DATASET RECORDS:
::::

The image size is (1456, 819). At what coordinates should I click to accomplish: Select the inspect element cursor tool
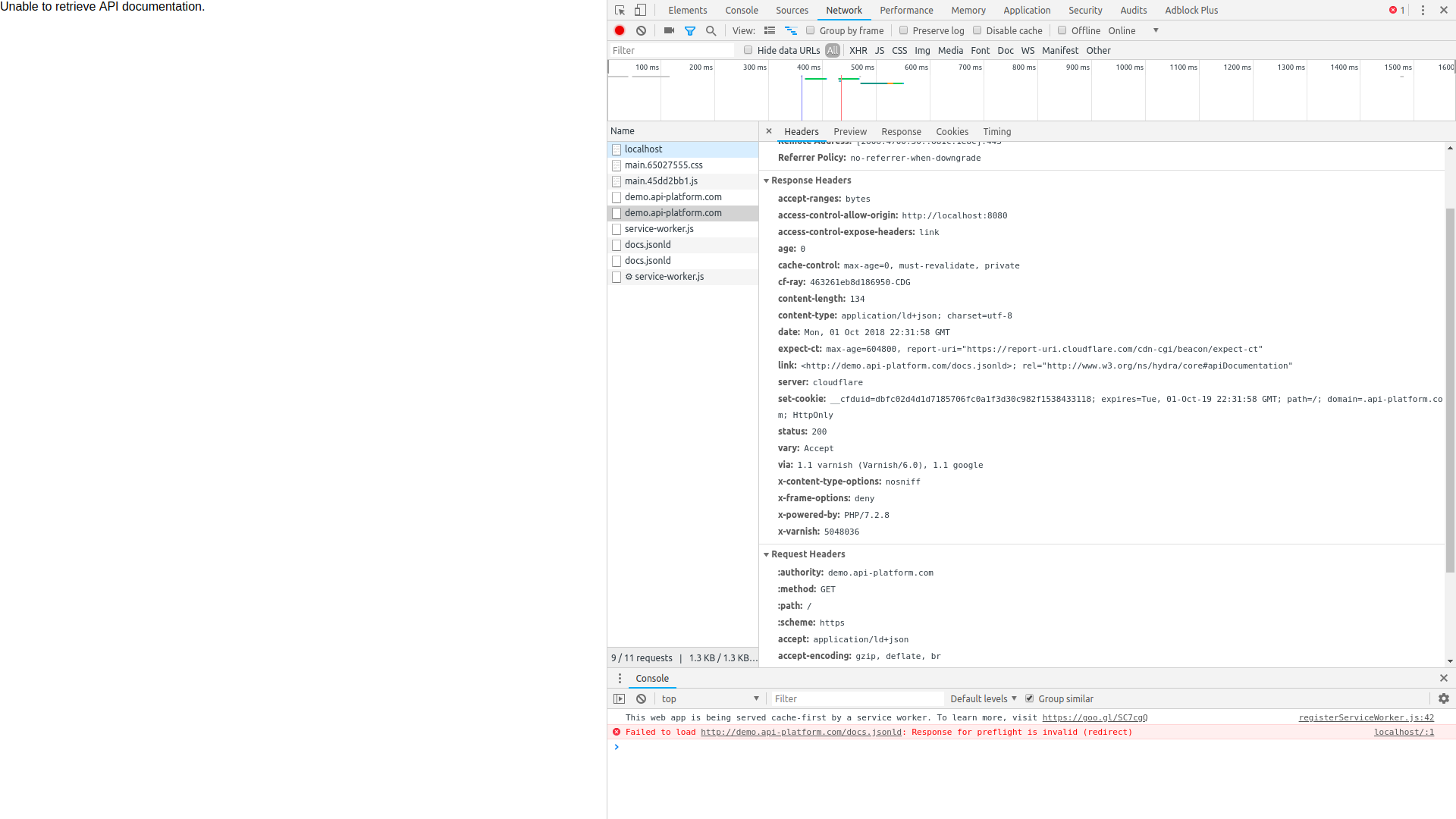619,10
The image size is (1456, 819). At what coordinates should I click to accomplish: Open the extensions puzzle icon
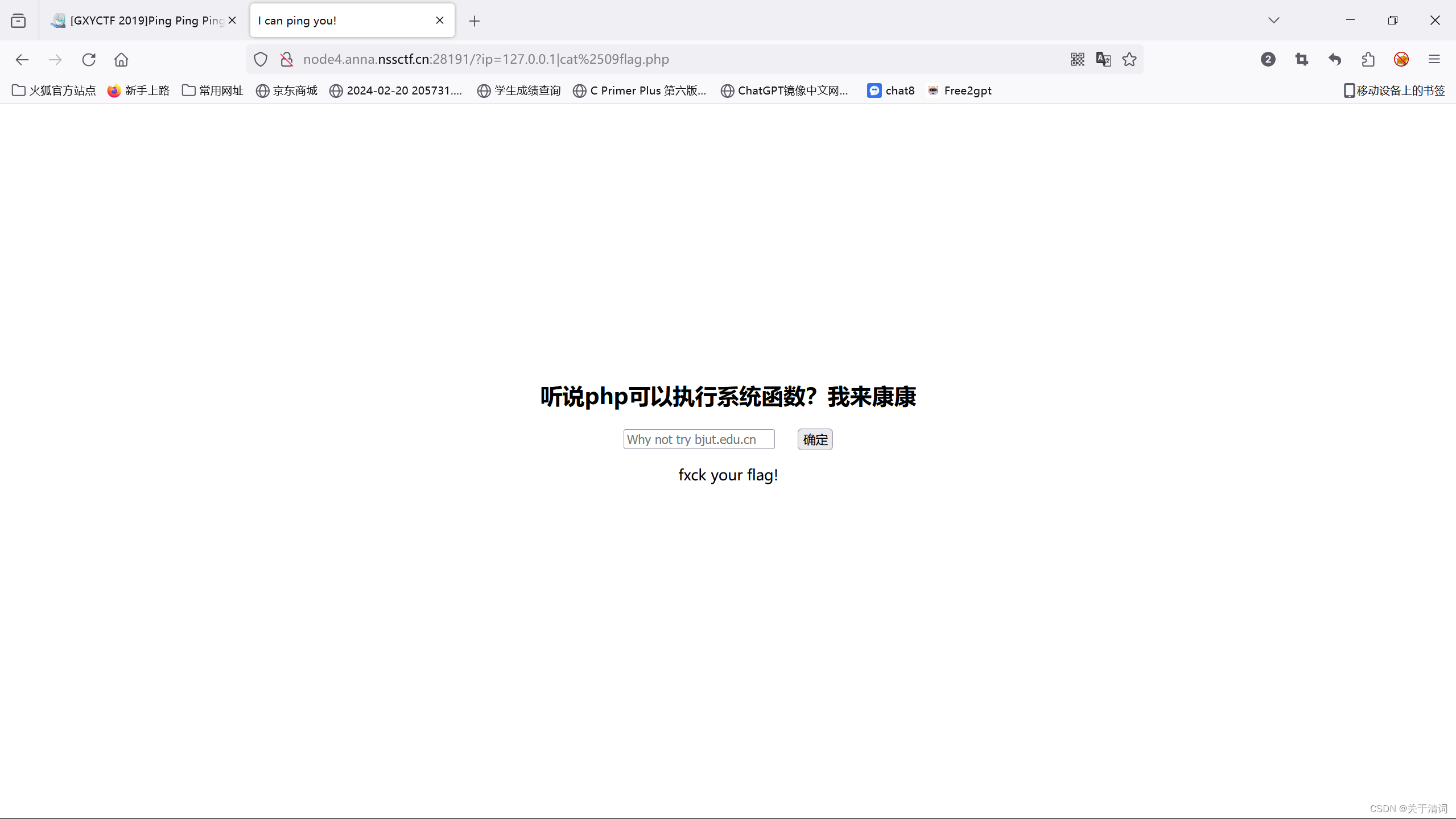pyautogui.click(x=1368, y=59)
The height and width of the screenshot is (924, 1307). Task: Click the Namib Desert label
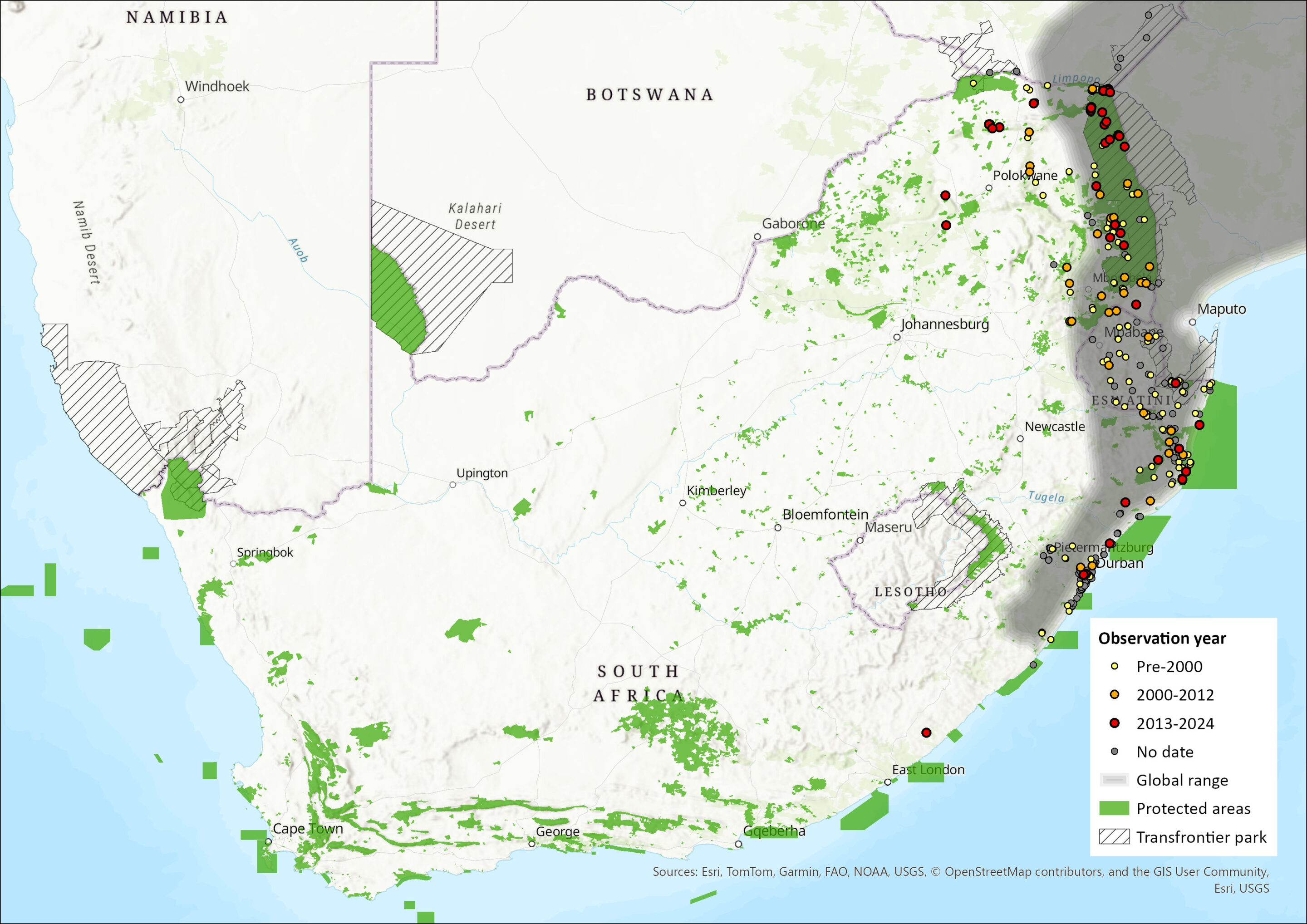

::::

TASK GOAL: Everything in the records except the pictures is to be repeated exactly.

ANSWER:
The image size is (1456, 819). At what coordinates should I click to accomplish: Select the inspect element cursor tool
619,10
The image size is (1456, 819). At what coordinates should I click to accomplish: Open the extensions puzzle icon
pyautogui.click(x=1368, y=59)
The height and width of the screenshot is (924, 1307). Task: Click the Namib Desert label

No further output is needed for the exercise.